• No results found

door L. van Deyssel

Een Galliesch kunstwerk.

In de landen, wien de fransche beschaving ter harte gaat, wien het fransche leven belang inboezemt, die ingenomen zijn met de fransche letterkunde, neemt men met misnoegen waar, hoe de bende van luchtige, spottende, oppervlakkig lichtzinnige of zinnelijk onbeschaamde, in den grond hunner ziel wanhopige en daarom over alles grinnikende schrijvers nog volstrekt niet geneigd schijnt als bluffende trompetster van den geest der hedendaagsche Franschen den aftocht te blazen, zelfs niet haar snerpend giegelen te verminderen.

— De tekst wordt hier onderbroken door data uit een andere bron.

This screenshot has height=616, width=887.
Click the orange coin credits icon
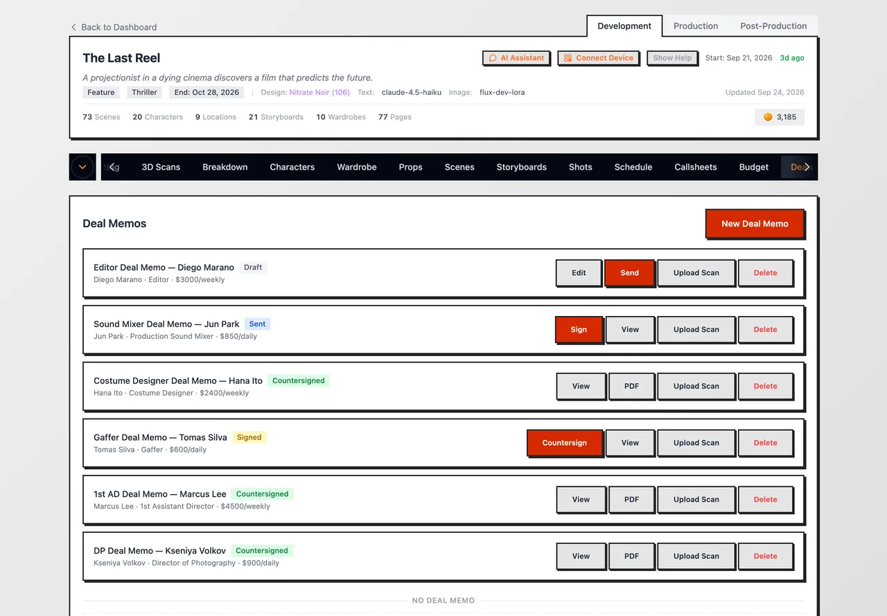[x=768, y=117]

Wanneer twee personen, een man en eene vrouw, elkaâr trouw hebben gezworen, wijl zij elkaâr beminnen en door een heiligen maatschappelijken band aan éen zijn gehecht, en een der twee verbreekt roekeloos dien band (echtbreuk); - wanneer twee personen zich door een willekeurige, onwettige verbintenis aan elkaâr hebben gegeven, al of niet met belofte later tot een huwelijk over te gaan (konkubinaat); en de hartstochten dier personen brengen botsingen in hunne verhouding te weeg; - wanneer op deze of eenigerlei andere wijze het zoogenoemd geslachtelijk leven in hevige openbaring zich voordoet, - dan treedt de kunstenaar op en smeedt die stof, voor hem handelbaar geworden in den gloed zijner tragische Poëzie, tot een somber ijzeren verschijning, die de harten der menschen aangrijpt en omschept; of wel: hij verwerkt die

stof in de melodiën, welke de snaren zijner humor van diepen weemoed trillen doen. Wij hebben de ernstige Melpomene, de tragische Kunst, en naast haar de

hoog-humoristische, welke zich met de geheimenissen van het sexueele leven gevoegelijk af kunnen geven; wij hebben Shakespeare en Molière. Eindelijk kennen wij nog de cynische Kunst, zij, die zich schijnbaar vermaakt met de schandelijke gevalletjens op te disschen en ze met kleurig penceel te verschetsen. Vaak ligt er diepe spot en, hier naast, zin voor schilderachtige en ware levensafbeelding onder haar zotskap: Boccaccio, Rabelais, Lafontaine.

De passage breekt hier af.